On MSNBC’s “Morning Joe,” co-host Mika Brzezinski flipped incredulously through the papers, expressing shock at the lack of coverage of Biden’s remarks. Guest Dan Rather admitted that if Palin had said it, the media would be going nuts.

So what gives?

The stock answer is: “It’s just Biden being Biden.” We all know how smart he is about foreign policy, so it’s not the same as when Sarah Palin says something that seems off.

Yet, when Biden asserted incorrectly in the vice-presidential debate that the United States “drove Hezbollah out of Lebanon,” nobody in the US media shrieked. (It was, however, covered with derision in the Middle East.) Or when he confused his history by claiming FDR calmed the nation during the Depression by going on TV, the press didn’t take it as evidence that he’s clueless.

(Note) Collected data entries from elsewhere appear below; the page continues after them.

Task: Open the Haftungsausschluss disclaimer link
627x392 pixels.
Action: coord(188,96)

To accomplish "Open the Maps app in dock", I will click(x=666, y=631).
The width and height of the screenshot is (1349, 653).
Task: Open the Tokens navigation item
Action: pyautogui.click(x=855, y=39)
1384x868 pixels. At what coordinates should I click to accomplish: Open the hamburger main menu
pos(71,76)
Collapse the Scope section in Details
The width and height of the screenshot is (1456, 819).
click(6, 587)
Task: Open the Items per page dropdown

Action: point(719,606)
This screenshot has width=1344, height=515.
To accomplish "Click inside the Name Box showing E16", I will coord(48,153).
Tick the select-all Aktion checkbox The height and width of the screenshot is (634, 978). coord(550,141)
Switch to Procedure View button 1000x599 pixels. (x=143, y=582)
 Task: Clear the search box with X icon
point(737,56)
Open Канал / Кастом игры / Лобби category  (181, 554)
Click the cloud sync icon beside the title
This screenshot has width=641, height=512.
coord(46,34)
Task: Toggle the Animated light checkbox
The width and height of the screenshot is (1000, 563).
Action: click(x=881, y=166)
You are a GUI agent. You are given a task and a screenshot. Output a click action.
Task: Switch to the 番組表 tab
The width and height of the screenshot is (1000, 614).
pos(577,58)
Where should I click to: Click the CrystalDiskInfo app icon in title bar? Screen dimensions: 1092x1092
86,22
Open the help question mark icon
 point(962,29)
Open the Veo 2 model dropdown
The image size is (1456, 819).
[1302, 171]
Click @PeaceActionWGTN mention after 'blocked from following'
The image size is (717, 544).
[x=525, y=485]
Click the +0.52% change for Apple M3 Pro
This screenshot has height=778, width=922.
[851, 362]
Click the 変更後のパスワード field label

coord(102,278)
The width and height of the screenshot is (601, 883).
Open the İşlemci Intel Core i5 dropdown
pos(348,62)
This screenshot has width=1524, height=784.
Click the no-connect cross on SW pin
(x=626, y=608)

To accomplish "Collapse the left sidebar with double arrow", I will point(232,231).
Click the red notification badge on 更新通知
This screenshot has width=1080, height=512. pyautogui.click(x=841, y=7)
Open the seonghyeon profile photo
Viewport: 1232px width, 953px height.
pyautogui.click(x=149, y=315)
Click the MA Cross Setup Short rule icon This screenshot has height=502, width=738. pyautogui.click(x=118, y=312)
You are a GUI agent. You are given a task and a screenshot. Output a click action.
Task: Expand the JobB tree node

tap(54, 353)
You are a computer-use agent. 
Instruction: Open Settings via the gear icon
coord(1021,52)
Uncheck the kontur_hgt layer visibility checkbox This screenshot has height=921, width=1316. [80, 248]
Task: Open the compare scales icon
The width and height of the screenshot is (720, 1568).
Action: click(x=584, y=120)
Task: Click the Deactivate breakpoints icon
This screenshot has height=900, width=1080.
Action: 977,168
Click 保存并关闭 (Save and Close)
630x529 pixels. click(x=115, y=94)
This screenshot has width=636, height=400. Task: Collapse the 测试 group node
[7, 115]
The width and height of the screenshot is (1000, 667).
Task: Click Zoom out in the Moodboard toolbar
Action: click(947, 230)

Andy McCarthy is wise to note that Biden’s much-admired foreign-policy experience consists largely of getting it wrong on every foreign-policy issue with which he’s been intimately involved. It’s the wrong kind of experience. When McCain was pressing for the surge, Wrongway Biden was dreaming of dividing Iraq into three new imaginary countries:

These developments underscore the folly of Biden’s ballyhooed 2006 proposal for a soft partition of Iraq into a loose federation of three ethno-sectarian enclaves. Now rendered irrelevant by events, the gambit — premised on an ill-conceived understanding of Iraq’s demographics and a disregard for its constitution — promised a chaotic descent into civil war, massive population displacements, and the possibility of luring Turkey and Saudi Arabia into a conflict that already includes Iran and Syria. Biden’s plan did succeed, however, in uniting Iraqis: Revulsion for the proposal cut across the ethno-sectarian divide.

Governor Palin does not have much in the way of foreign-policy experience, to be sure. The alternative is a loose cannon who has blown practically every foreign-policy call he’s been asked to make. But that story is not going to be in your local daily, which will instead publish more carefully selected photos of Governor Palin’s shoes.